Antinociceptive action of amlodipine blocking N-type Ca2+ channels at the primary afferent neurons in mice.

Abstract We investigated the antinociceptive action of amlodipine, a dihydropyridine derivative, which acts on both L- and N-type voltage-dependent Ca 2+ channels (VDCCs), in mice. Intrathecal injection of amlodipine (300 nmol/kg) significantly shortened the licking time in the late phase of a formalin test, while no effect was found with another dihydropyridine derivative, nicardipine (300 nmol/kg). Cilnidipine and ω-conotoxin GVIA also showed marked analgesic effects under the same experimental conditions.
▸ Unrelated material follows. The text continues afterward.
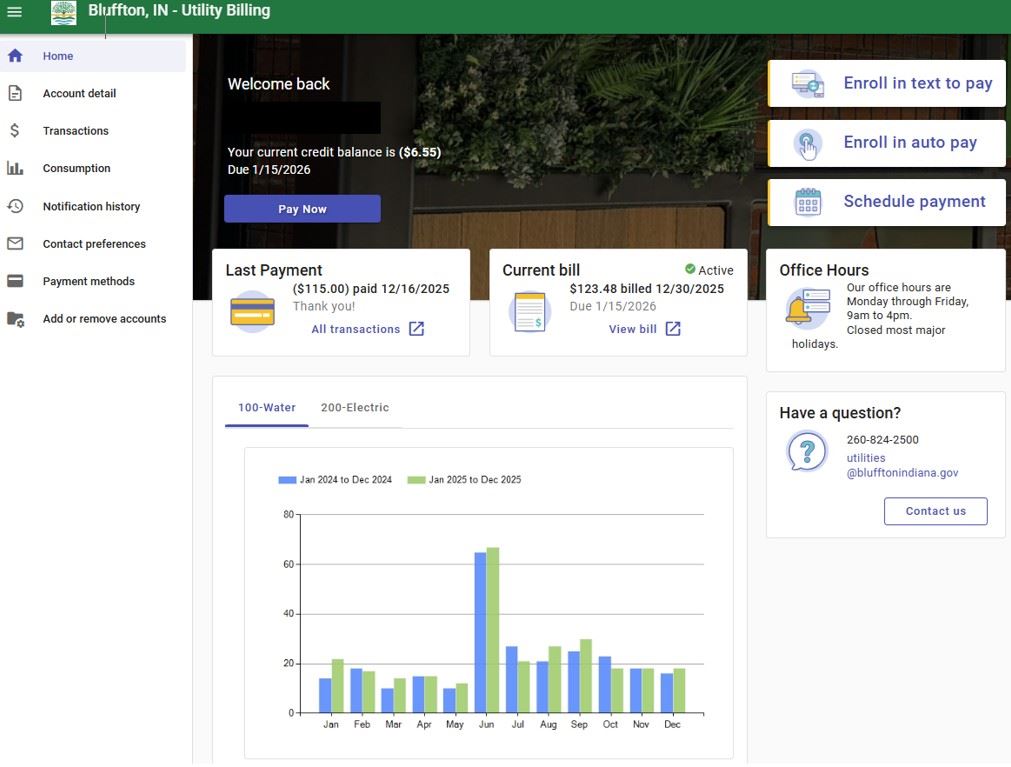Open Account detail via its document icon
The width and height of the screenshot is (1011, 767).
[13, 92]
Transcripts of α 1A , α 1B , α 1E  , α 1F , α 1H , β3, and β4 subunits were detected by polymerase-chain reaction (PCR) in the dorsal root ganglion, suggesting the existence of a variety of voltage-dependent Ca 2+ channels. Electrophysiological experiments showed that amlodipine and cilnidipine inhibit N-type currents in the dorsal root ganglion cells. These results suggest that amlodipine, cilnidipine, and ω-conotoxin GVIA exert their antinociceptive actions by blocking N-type Ca 2+ channels in the primary nociceptive afferent fibers. Blocking of the Ca 2+ channels results in attenuation of synaptic transmission of nociceptive neurons. Furthermore, it is suggested that some N-type Ca 2+ channel blockers might have therapeutic potential as analgesics when applied directly into the subarachnoidal space.